§ **About this exercise**
Copy the items below exactly as they appear, starting at the line containing "What do you see at coordinates (594, 454)" and ending at the line containing "center [1062, 788].".

┄┄┄┄┄┄

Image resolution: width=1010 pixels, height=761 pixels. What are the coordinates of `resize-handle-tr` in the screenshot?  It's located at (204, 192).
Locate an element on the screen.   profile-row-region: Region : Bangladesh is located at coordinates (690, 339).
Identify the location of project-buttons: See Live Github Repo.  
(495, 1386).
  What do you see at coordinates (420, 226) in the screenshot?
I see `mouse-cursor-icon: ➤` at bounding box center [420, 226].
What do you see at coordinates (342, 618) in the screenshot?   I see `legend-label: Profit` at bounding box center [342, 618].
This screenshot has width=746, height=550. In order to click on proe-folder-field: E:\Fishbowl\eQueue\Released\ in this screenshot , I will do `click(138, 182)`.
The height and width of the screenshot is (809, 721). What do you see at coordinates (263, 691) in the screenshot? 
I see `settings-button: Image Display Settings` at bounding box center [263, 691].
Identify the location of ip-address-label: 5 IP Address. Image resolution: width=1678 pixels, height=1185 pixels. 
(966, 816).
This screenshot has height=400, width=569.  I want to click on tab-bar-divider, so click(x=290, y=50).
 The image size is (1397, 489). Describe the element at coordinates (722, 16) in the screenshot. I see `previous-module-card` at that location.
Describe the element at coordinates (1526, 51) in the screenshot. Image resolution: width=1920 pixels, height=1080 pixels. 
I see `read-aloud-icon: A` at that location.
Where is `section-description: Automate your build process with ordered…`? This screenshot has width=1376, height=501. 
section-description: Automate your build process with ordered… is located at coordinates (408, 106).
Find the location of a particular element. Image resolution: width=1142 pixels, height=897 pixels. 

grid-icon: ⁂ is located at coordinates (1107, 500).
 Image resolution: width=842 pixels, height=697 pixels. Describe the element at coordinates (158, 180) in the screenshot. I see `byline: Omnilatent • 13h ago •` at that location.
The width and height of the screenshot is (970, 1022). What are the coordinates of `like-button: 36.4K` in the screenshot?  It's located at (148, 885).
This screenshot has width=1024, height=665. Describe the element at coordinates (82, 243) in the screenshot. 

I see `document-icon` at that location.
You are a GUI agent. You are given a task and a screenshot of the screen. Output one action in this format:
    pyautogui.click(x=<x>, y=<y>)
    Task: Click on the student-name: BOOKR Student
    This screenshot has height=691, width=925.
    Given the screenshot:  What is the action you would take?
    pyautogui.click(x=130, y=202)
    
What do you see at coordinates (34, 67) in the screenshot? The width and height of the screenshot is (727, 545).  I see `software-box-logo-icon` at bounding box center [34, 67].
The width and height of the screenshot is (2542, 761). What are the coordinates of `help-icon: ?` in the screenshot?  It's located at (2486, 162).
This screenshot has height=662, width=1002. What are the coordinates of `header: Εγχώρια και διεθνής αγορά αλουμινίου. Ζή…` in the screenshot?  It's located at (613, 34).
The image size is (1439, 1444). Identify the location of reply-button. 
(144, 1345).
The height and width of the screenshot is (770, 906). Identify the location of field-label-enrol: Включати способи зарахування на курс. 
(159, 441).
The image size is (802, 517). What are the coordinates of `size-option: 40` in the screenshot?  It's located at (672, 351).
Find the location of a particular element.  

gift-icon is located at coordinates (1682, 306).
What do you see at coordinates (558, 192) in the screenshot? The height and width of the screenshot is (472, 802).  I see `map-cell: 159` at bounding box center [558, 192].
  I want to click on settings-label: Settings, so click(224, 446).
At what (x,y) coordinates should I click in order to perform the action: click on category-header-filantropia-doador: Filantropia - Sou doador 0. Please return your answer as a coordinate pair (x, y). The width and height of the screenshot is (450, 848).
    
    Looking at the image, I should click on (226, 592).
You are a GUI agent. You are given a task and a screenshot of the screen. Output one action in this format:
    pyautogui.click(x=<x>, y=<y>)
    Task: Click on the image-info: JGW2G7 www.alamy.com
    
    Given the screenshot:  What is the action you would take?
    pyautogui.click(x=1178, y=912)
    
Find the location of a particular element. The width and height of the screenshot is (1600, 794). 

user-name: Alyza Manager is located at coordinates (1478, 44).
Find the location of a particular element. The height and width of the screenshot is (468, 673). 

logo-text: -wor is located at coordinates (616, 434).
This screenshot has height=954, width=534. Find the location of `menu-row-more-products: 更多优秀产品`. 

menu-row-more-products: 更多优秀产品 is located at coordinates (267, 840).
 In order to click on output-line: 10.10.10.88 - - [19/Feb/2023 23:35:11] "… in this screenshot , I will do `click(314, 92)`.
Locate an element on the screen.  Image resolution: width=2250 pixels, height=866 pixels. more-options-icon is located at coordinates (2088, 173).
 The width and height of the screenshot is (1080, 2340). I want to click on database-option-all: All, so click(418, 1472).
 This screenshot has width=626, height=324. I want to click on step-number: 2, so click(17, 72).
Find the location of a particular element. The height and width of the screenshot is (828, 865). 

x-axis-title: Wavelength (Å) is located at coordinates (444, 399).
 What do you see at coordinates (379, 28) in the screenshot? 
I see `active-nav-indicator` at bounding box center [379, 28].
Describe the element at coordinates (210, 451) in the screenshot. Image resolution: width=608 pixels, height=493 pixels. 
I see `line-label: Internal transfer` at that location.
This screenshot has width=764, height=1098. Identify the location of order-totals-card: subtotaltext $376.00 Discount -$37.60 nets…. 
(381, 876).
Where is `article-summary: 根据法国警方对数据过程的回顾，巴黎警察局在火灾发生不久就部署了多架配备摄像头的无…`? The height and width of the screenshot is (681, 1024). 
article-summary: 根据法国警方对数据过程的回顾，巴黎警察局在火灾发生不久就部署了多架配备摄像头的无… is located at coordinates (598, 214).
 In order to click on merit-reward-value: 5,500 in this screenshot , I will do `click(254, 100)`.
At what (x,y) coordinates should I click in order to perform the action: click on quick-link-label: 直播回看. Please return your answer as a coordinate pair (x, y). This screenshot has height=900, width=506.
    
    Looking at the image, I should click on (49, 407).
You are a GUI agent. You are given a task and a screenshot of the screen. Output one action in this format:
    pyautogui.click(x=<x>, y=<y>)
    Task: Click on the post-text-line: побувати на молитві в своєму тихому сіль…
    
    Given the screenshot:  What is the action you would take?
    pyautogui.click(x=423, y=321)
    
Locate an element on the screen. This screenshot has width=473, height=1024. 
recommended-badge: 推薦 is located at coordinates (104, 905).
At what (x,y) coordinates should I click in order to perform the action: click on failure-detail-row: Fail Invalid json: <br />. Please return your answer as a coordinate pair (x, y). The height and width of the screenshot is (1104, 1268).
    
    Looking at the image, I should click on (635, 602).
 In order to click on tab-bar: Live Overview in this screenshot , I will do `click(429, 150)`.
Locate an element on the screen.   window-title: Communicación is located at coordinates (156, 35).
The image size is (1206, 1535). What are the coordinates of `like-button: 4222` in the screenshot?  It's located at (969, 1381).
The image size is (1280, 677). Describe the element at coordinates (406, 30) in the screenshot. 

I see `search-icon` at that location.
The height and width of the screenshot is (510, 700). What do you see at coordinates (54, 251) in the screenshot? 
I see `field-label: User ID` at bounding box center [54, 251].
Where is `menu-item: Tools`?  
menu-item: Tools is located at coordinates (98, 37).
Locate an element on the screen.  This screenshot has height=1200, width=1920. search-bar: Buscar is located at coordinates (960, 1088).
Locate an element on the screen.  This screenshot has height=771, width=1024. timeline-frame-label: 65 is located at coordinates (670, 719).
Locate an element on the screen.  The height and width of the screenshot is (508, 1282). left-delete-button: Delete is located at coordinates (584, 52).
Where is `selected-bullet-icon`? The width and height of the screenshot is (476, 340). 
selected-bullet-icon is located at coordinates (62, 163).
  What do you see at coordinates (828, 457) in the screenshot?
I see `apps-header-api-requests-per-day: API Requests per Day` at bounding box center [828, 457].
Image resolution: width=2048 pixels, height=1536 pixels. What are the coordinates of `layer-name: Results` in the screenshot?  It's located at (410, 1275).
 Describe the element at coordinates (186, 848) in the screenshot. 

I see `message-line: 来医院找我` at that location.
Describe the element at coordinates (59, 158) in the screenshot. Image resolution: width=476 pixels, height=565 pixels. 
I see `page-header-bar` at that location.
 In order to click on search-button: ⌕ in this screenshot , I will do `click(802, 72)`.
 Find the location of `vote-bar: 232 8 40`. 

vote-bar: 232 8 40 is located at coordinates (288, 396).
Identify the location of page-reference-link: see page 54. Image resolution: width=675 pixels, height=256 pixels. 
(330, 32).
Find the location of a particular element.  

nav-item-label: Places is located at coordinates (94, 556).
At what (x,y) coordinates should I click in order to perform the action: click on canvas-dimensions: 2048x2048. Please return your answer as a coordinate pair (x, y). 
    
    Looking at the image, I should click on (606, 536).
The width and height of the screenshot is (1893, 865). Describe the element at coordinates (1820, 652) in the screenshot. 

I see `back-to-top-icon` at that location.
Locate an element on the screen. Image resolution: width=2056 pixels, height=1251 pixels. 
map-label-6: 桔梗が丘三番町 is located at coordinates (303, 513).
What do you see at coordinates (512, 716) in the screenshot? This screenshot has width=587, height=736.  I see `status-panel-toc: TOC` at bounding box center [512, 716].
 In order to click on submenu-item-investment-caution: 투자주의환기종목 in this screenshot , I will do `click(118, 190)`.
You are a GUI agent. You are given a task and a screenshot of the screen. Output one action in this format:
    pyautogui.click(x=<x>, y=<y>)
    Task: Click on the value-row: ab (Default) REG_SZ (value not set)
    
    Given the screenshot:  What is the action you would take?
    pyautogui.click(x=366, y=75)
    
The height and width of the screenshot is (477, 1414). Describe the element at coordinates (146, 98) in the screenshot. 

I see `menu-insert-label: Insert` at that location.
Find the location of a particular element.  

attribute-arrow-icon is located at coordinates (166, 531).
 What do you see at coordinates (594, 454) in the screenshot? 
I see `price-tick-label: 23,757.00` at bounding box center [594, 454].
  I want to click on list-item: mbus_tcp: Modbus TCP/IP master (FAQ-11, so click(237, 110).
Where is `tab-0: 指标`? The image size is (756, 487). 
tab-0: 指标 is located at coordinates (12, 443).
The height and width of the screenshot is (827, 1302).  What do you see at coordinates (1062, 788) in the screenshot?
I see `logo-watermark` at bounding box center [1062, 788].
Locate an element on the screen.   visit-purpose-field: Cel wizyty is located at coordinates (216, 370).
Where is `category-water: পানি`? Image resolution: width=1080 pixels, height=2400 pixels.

┄┄┄┄┄┄

§ **Problem solution**
 What do you see at coordinates (594, 454) in the screenshot? 
I see `price-tick-label: 23,757.00` at bounding box center [594, 454].
  I want to click on list-item: mbus_tcp: Modbus TCP/IP master (FAQ-11, so click(237, 110).
Where is `tab-0: 指标`? The image size is (756, 487). 
tab-0: 指标 is located at coordinates (12, 443).
The height and width of the screenshot is (827, 1302).  What do you see at coordinates (1062, 788) in the screenshot?
I see `logo-watermark` at bounding box center [1062, 788].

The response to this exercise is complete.